When losing control, does it send everybody into a frenzied panic? Can everyone feel their heartbeats screaming away? Hear an overwhelming ringing in their ears?
For me, feeling a major loss of control, I used to take back that control by harming myself. As soon as I inflicted pain upon myself, the panic would start dissipating. The ringing in my ears would fizzle away. The emotional pain was gone as quickly as it appeared. I’d be left tear-stained and in physical pain instead.
But in my mind, I had snatched back control.
However, one year ago, I harmed myself for the last time.
Soon after that, my husband and I discovered I was pregnant with our second child. Something clicked into place in my brain. Instead of wanting to hurt myself, I’d feel the urge to protect the body that was housing my baby for nine months. For a while, I believed this could be the time I stop for good.
Weeks turned into months, and my pregnancy flew by. Despite the good life I had, the good people I surrounded myself with, I developed antenatal depression. I did not have the best pregnancy, and it started to take a toll on my emotions and thoughts. I hated myself, I hated my life, and even though I couldn’t wait to meet our little man, I hated being pregnant.
And although the depression affected me more than it had in a long while, there was a part of me that wanted to stick to not hurting myself. I would think:
If I can hold on for just a couple more months, it will have been a whole year since I self-harmed.
At first, this spurred me on. My recovery was my motivation! I felt like I was finally making progress if I could imagine being a year self-harm free.

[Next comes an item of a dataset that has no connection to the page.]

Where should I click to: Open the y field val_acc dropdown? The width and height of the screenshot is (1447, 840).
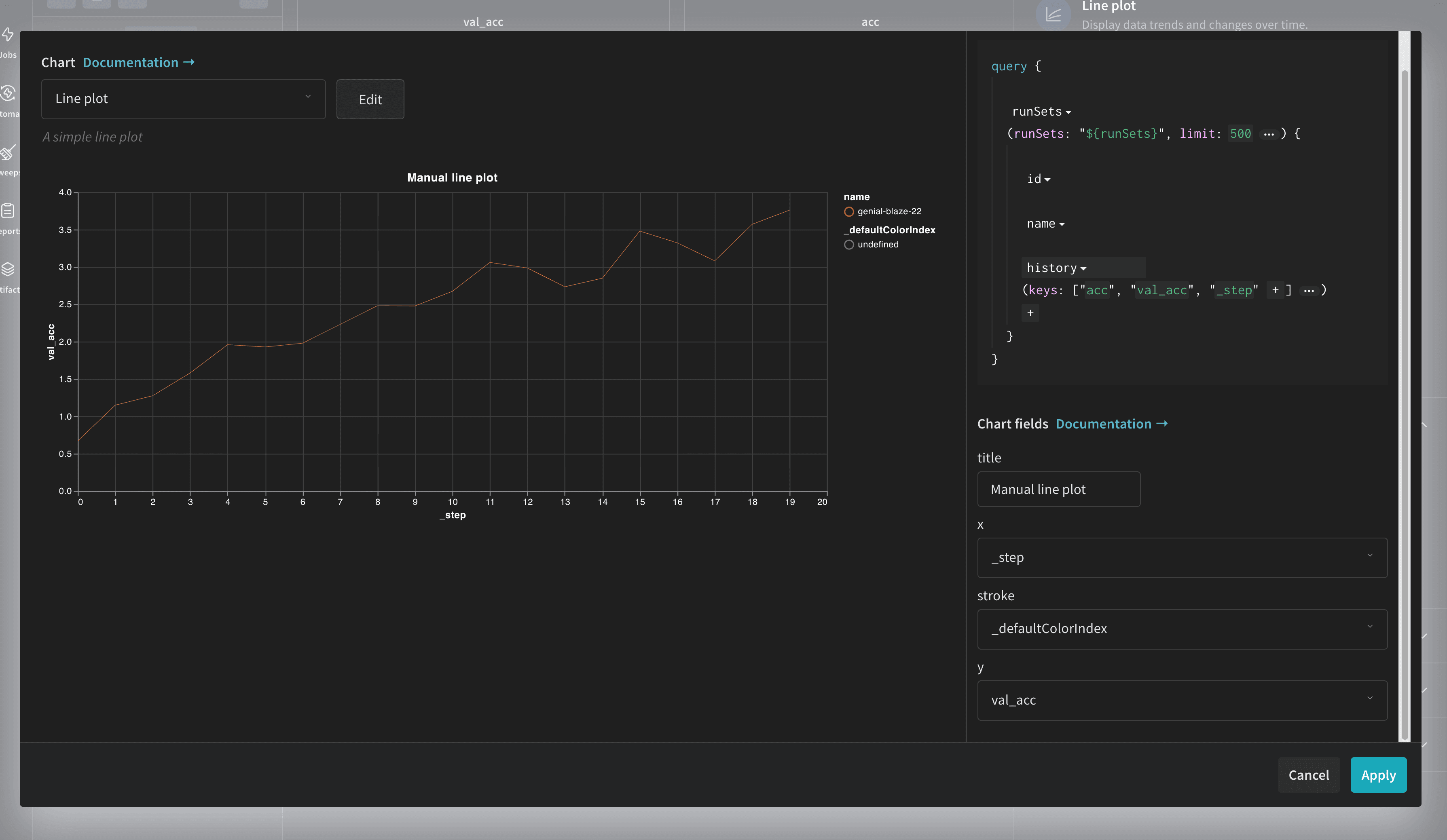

But the side effects of not hurting myself began to manifest. When losing control, my mind briefly flits to what I would normally do. Once I remember I’m trying to break the habit, the anxiety over the loss of control increases to a full-blown dissociative episode. It’s like I can see myself from the outside, like an out-of-body experience. Without any conscious thought, my left hand goes to grab the hair above the nape of my neck. My chest stills as I hold my breath, and my eyes glaze and stare into space ahead of me. Through my eyes, I can see my husband trying to get through to me, and his voice sounds like a dull buzz as though he’s speaking to me through glass. I want to reply, but my lips won’t move. He’ll release my hair from my fist and hold me gently while I keep staring. I’m locked into a prison in my own body until I begin to breathe again, I can cry, and I can move again.
I can see the irony of how a loss of control makes me lose control of my own body, but I am getting better. I very rarely have these episodes anymore. My mind is getting used to the fact I cannot control everything all the time, and it’s unrealistic to expect so. I put too much pressure on myself trying to make everything happen a certain way. I will still be affected, but I’m trying to recover from this now.
Tomorrow, I will have not self-harmed for a year. I can’t believe I made it, and I achieved it all on my own.